# LISTED RECORDS
════════════════════

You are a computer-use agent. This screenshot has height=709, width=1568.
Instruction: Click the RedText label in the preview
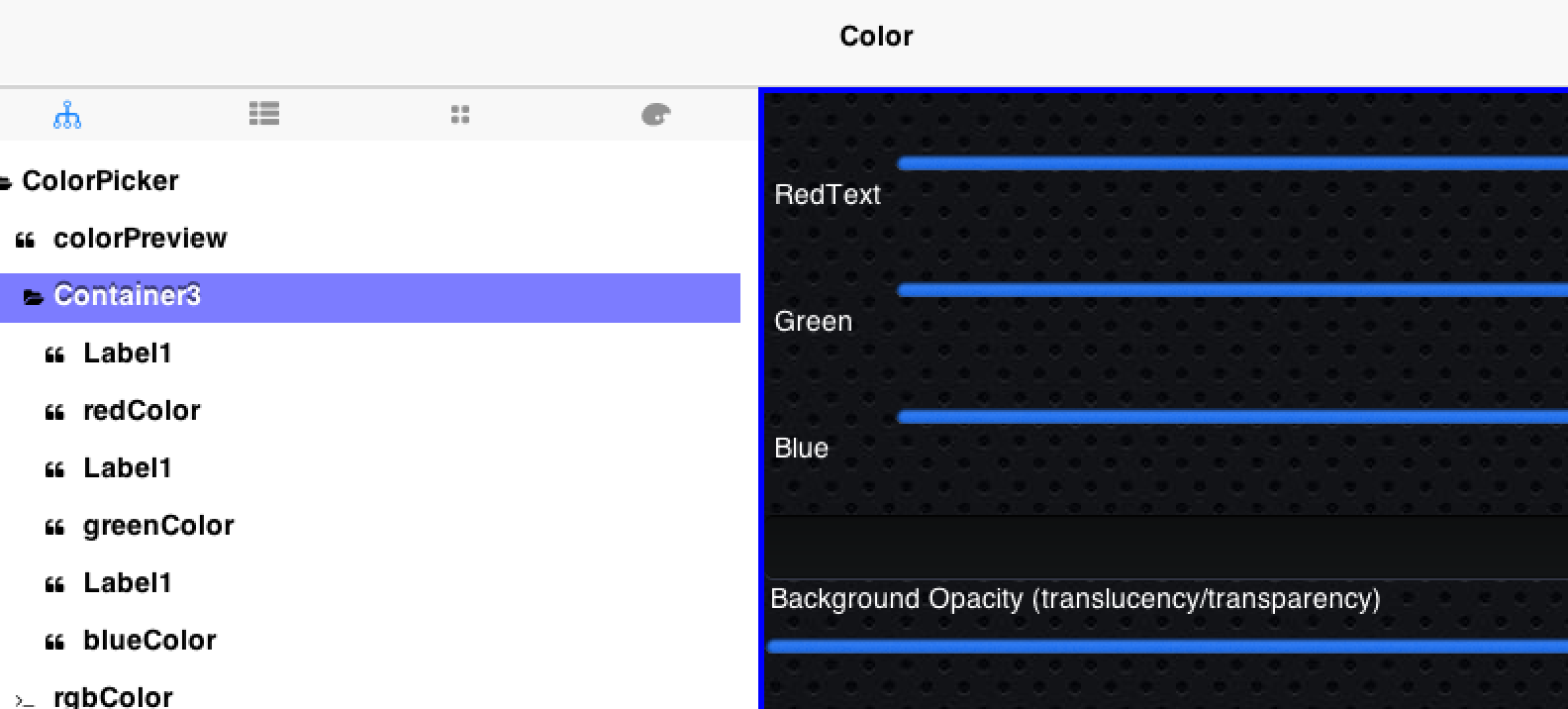828,195
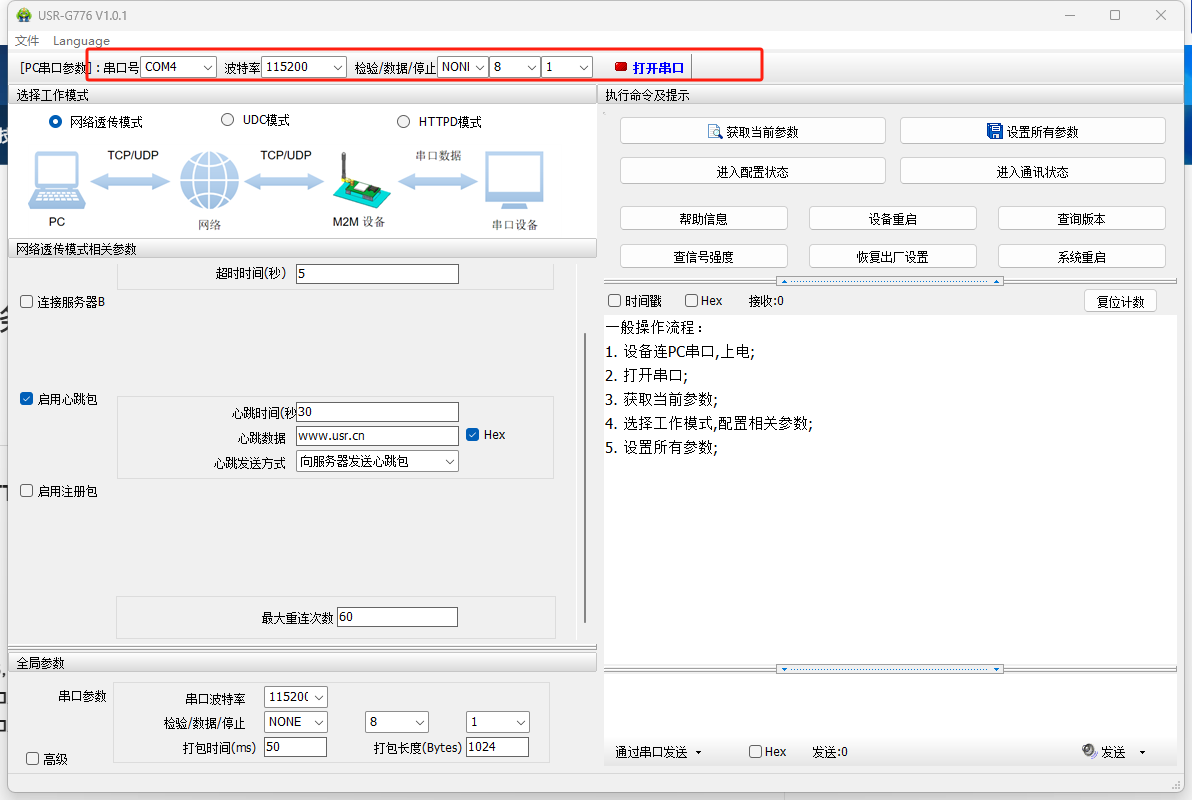Enable the 连接服务器B checkbox
The image size is (1192, 800).
point(27,302)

════════════════════

# PROBLEM STATEMENT
An exact restatement of every record is required. Omit the images.

# ANSWER BOX
You are a computer-use agent. This screenshot has height=709, width=1568.
Instruction: Click the RedText label in the preview
828,195
Enable the 连接服务器B checkbox
The image size is (1192, 800).
point(27,302)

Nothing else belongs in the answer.